» **STATED TASK**: Retype the material word for word, starting at the line that contains "Given: Select the active speaker video tile" and continuing through the end of the material. Leave out the pictures.
>>>>>
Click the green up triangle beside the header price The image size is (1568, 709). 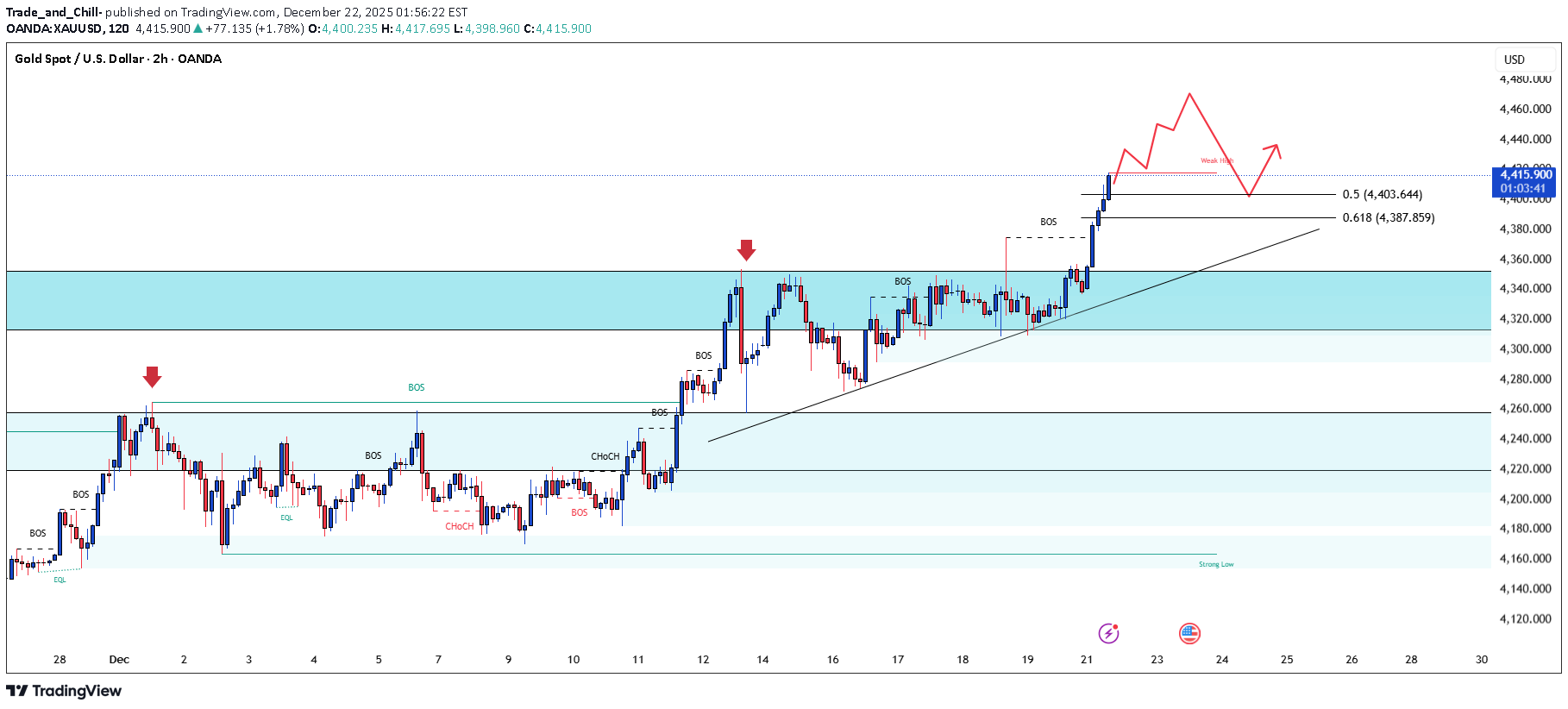coord(198,28)
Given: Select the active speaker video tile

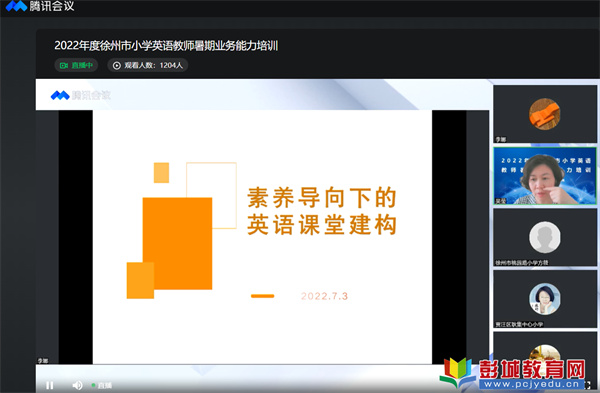Looking at the screenshot, I should [545, 176].
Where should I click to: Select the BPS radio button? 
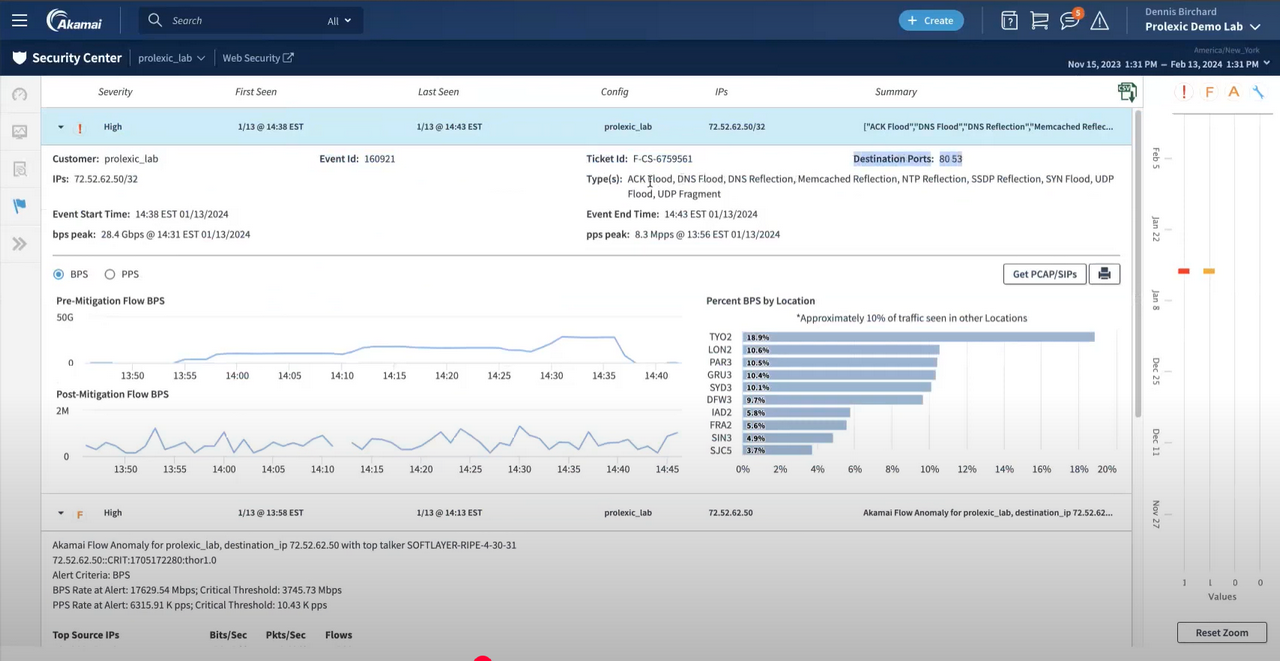point(58,273)
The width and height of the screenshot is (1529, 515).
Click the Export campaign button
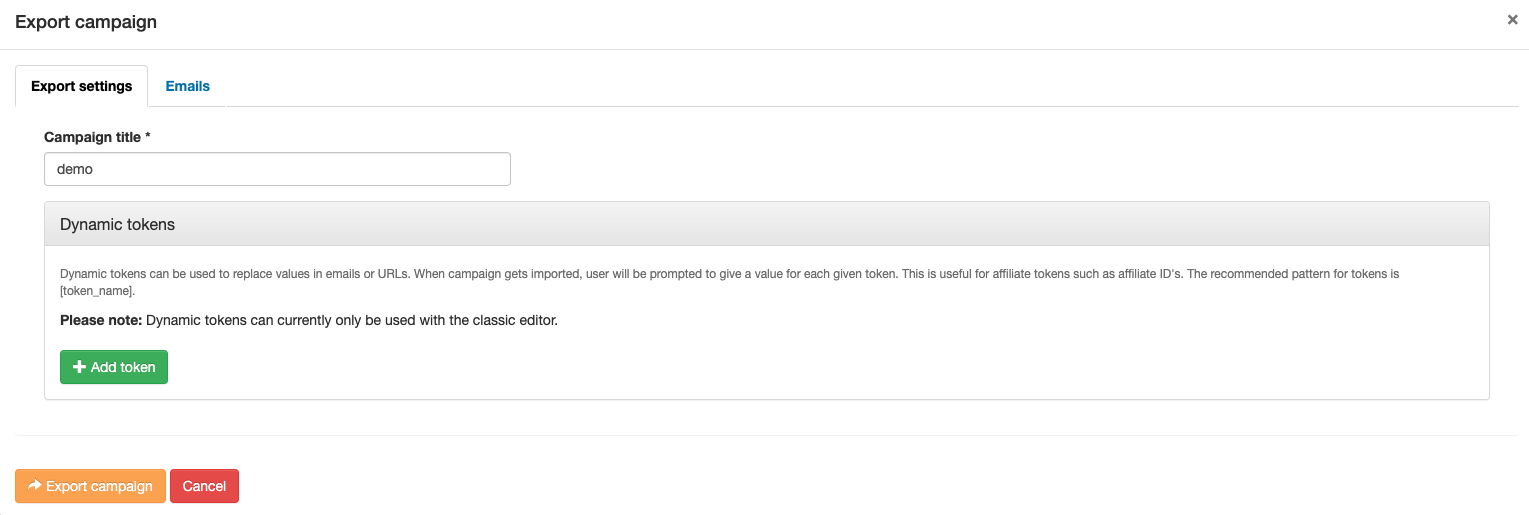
<<<<<
» **RESPONSE TO THE EXERCISE**:
Given: Select the active speaker video tile

Looking at the screenshot, I should [545, 176].
Where should I click to: Select the BPS radio button? 
point(58,273)
The width and height of the screenshot is (1529, 515).
Click the Export campaign button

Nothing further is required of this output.